VEJA teve acesso a documentos que mostram como o senador criou uma empresa de comunicação, incorporou emissoras de rádio e escondeu tudo isso da Receita Federal, da Justiça Eleitoral e do Congresso Nacional. No fim de 1998, Renan Calheiros planejava se candidatar ao governo de Alagoas nas próximas eleições, mas encontrava resistências, principalmente de um ex-aliado, o ex-presidente Fernando Collor, que lhe fazia uma oposição implacável em suas emissoras de rádio, TV e por meio do maior jornal do estado, a Gazeta de Alagoas. Renan Calheiros soube que outro empresário do ramo, Nazário Pimentel, estava querendo se desfazer de um jornal e de uma rádio e vislumbrou a possibilidade de montar seu próprio império de comunicação, comprando o grupo O Jornal, que detinha a concessão de uma rádio, a atual Rádio Correio, e o segundo jornal mais lido do estado, O Jornal. O grupo estava avaliado em 2,6 milhões de reais. Como o valor era alto demais, Renan Calheiros decidiu procurar um sócio para a empreitada. O escolhido foi o usineiro João Lyra, sogro de Pedro Collor, cujas denúncias acabaram resultando no impeachment do irmão Fernando Collor. Lyra gostou da idéia. Calheiros e Lyra fizeram um acordo pelo qual cada um entraria com a metade. Renan, portanto, ficou de pagar 1,3 milhão de reais – mais do que o patrimônio total que ele declarava possuir à época. Como Calheiros não tinha todo o dinheiro disponível no momento, ficou combinado que o usineiro lhe emprestaria 700.000 reais, quantia que o senador, depois, saldaria em parcelas mensais.
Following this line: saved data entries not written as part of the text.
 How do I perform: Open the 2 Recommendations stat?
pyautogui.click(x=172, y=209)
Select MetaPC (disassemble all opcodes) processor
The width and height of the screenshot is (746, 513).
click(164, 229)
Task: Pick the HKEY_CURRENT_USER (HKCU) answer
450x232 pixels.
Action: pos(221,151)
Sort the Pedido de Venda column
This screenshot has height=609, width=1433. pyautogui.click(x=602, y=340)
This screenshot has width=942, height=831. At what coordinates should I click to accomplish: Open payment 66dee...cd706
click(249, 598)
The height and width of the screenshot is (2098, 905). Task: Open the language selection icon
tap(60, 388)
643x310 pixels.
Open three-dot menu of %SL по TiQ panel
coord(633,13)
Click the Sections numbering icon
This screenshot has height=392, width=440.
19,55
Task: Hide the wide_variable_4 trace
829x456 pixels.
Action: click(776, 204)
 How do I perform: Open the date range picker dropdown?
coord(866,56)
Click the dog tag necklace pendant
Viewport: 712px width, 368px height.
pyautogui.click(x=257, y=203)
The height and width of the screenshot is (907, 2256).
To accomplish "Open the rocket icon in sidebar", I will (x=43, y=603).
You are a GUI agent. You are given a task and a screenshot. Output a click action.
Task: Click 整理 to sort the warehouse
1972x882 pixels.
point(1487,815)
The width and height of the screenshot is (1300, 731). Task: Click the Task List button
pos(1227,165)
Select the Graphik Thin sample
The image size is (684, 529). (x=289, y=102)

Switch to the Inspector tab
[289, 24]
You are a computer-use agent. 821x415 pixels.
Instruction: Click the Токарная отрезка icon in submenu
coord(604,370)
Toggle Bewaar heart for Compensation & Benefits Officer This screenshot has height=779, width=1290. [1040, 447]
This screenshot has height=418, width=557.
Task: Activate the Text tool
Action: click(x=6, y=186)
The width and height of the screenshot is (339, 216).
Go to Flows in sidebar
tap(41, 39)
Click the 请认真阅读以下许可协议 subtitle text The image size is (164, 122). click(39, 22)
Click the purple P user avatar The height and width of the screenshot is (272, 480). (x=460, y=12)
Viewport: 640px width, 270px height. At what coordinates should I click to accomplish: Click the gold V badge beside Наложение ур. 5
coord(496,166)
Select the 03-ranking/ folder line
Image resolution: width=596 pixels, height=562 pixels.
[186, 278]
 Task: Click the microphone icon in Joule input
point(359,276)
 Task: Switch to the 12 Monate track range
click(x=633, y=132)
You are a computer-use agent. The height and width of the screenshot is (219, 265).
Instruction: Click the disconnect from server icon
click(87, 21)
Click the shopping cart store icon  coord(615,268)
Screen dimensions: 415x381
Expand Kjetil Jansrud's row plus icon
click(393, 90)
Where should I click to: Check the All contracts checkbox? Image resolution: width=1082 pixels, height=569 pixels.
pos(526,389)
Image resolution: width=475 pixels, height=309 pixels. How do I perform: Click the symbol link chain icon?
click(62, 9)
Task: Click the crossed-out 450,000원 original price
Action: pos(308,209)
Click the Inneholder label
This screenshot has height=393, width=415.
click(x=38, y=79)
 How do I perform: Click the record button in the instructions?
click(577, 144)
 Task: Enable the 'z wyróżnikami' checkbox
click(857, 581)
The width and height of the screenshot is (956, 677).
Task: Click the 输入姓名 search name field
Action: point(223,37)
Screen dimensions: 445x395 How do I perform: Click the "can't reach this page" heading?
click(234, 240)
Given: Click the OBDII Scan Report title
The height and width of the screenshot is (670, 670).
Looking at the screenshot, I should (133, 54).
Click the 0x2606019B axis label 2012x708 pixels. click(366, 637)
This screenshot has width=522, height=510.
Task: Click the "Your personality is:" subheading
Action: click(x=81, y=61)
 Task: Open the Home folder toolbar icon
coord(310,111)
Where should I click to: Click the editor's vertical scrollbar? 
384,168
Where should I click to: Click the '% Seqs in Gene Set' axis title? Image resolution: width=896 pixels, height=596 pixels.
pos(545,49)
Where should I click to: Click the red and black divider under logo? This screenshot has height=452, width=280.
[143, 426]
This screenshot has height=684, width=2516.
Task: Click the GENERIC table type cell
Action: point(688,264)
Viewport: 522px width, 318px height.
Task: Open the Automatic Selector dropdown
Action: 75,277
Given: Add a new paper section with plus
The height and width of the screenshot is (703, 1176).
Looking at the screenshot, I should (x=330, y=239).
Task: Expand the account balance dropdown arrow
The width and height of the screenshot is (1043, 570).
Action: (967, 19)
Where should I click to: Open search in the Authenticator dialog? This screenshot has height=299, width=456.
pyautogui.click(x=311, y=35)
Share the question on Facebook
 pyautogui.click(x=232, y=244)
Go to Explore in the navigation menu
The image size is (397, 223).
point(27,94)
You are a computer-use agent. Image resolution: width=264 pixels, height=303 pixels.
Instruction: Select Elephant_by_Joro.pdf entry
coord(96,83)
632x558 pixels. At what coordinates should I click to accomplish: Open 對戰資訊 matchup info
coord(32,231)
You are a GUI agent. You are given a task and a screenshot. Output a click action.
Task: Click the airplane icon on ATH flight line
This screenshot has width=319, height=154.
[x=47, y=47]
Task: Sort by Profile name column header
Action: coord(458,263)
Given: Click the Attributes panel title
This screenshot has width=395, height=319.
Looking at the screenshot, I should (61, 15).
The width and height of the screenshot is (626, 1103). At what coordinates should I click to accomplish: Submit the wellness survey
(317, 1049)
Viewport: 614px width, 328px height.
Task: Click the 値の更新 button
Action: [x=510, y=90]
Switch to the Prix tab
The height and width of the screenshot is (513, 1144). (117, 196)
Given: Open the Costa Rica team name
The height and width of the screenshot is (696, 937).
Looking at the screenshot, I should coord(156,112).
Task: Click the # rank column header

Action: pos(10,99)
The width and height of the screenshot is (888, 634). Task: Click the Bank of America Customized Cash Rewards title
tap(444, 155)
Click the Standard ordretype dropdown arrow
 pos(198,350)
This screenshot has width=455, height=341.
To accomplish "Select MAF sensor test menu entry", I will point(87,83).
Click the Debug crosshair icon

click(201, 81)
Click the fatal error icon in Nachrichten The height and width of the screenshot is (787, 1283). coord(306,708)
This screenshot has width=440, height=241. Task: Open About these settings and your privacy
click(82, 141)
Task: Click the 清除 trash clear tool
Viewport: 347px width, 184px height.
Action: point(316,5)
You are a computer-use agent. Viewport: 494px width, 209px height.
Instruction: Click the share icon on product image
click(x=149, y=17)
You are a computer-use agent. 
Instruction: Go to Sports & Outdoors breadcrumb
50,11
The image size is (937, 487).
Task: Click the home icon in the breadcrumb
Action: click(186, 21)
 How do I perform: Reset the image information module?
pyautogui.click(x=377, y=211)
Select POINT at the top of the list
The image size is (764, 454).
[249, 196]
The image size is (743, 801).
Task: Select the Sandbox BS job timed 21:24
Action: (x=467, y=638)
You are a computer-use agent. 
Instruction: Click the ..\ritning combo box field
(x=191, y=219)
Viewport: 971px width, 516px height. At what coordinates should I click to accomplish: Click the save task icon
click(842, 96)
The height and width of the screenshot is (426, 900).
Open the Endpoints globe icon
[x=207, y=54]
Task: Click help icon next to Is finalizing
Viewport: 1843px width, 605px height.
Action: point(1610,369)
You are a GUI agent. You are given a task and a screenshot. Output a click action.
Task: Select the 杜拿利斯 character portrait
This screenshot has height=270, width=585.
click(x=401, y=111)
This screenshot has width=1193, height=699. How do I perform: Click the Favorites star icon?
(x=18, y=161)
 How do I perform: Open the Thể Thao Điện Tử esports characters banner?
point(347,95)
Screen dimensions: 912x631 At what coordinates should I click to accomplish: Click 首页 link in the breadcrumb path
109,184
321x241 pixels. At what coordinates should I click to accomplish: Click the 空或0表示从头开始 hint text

Renan Calheiros cumpriu o que foi acertado e saldou a dívida ao longo de 1999. Mas nunca usou banco, cheques ou transferências eletrônicas. A exemplo do que fez no caso do pagamento da pensão de sua filha, quando pediu o apoio de um lobista de empreiteira, ele, de novo, utilizou como tesoureiro um intermediário com envelopes cheios de dinheiro. Dessa vez, o pagador das mensalidades foi o assessor legislativo Everaldo França Ferro, funcionário de confiança do gabinete do senador. O assessor fez entregas em dinheiro vivo que totalizaram 700.000 reais. Na maioria das vezes, Everaldo Ferro fez os pagamentos em Brasília, mas houve casos em que marcou encontros em São Paulo e em Alagoas. As entregas não tinham regularidade absoluta. Renan Calheiros chegava a atrasar dois meses. Certa vez, pediu paciência ao sócio Lyra, justificando que o dinheiro estava vindo do Rio Grande do Sul. Indício de que havia alguém financiando a empreitada do senador? Talvez. Chama atenção também a moeda utilizada por Renan Calheiros. ‘O dinheiro às vezes chegava em dólares, às vezes em reais’, confirma um dos envolvidos na negociação. Procurado, Everaldo Ferro não quis dar entrevista. Lotado no gabinete de Renan Calheiros há anos, o assessor é responsável pela agenda política do senador junto aos ministérios. Em outras palavras, ele acompanha a liberação de emendas, marca audiências, conversa com empreiteiros. Por causa dessa desenvoltura, o assessor está às voltas com a Polícia Federal. Everaldo Ferro foi flagrado conversando com o empreiteiro Zuleido Veras, da Gautama, o amigo de Renan Calheiros que foi preso sob a acusação de corrupção e fraude em licitações. A polícia suspeita que os dois falavam da liberação de dinheiro para uma obra-fantasma em Alagoas.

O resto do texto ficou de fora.